Gulyas calls for ‘no war, no gender, no migration’
Gulyas and Marki-Zay also discussed the issues of migration, the war in Ukraine, Hungary’s energy dependence, utility prices, party financing and child protection at the Tranzit Festival in Tihany, at Lake Balaton.
Gulyas said ruling Fidesz stood a good chance of winning the European Parliament elections in Hungary, adding, however, that the party “has been in opposition for some time within the European Union”.
Fidesz at times will have more allies, and sometimes more, but the right has not had a majority in Europe since 2010, he said.
He said the EP was the “most toxic and most corrupt” EU institution, insisting it was using its power to violate the EU’s basic treaties, go against Europe’s most fundamental values and “do everything to leave no room for Christian Democratic-Conservative thought in Europe”.
Gulyas insisted that the rejection of gender ideology, issues around peace, stopping migration and the problem of corruption remained the biggest challenges for Europe.
Gulyas said the EP was “in the forefront of European institutions promoting migration”, adding that “if Europe wants to retain the achievements of Schengen, it must protect its external borders”.
Marki-Zay said his movement was committed to Christian-Conservative values, adding that they would run in the EP elections on their own, with aspirations to become a member of the European People’s Party.
Marki-Zay agreed with Gulyas that Hungary and the EU both needed to tackle illegal migration, adding that people smugglers should not be released.

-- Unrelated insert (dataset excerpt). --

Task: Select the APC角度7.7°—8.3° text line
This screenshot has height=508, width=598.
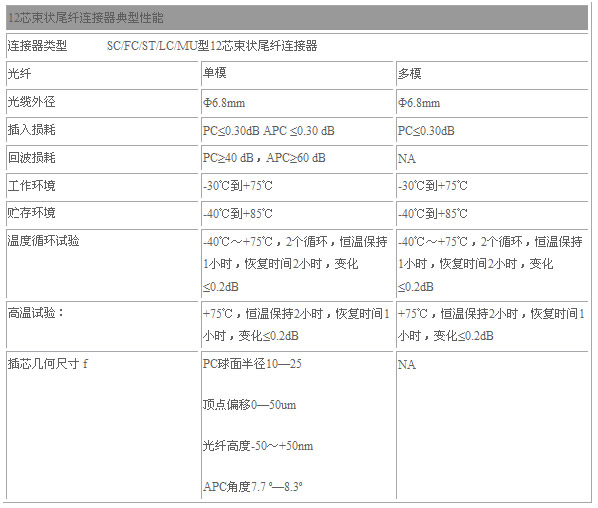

As regards the fight against corruption, he said Hungary needed to join the European Public Prosecutor’s Office.
Asked about the war in Ukraine, Gulyas said peace, an immediate ceasefire and peace talks were needed, vowing that Hungary would continue to provide humanitarian assistance to Ukraine.
Marki-Zay said there was room for improvement when it came to the representation of Transcarpathian Hungarians, adding that Hungary needed to “speak out against genocide and the bombing of hospitals and nuclear power plants”. He also underlined the importance of reaching a ceasefire.
On the topic of energy, Gulyas said Hungary could push for energy independence by keeping the option of importing Russian energy open. Marki-Zay, however, said Hungary was “the least successful country” in terms of energy independence, arguing that it was buying Russian energy at the highest prices.
Gulyas said Hungarian-Russian energy cooperation was mainly determined by global market prices.
They also debated Hungary’s procurement of coronavirus vaccines, with Marki-Zay criticising the government over the high procurement prices. Gulyas said the determining factor had been how fast the vaccines could be delivered to Hungary, adding that quicker deliveries helped save lives.
Concerning the opposition’s foreign campaign donations, Marki-Zay said his party would follow all party financing regulations in the EP election campaign.
Gulyas said the government had approved campaign financing rules that had allowed Marki-Zay’s movement to obtain state support despite it having become public knowledge that it was not Hungarians living abroad who had donated to the united opposition.
This must be stopped and investigated in order to prevent “bought politicians” from coming to power “through foreign influence”, he added.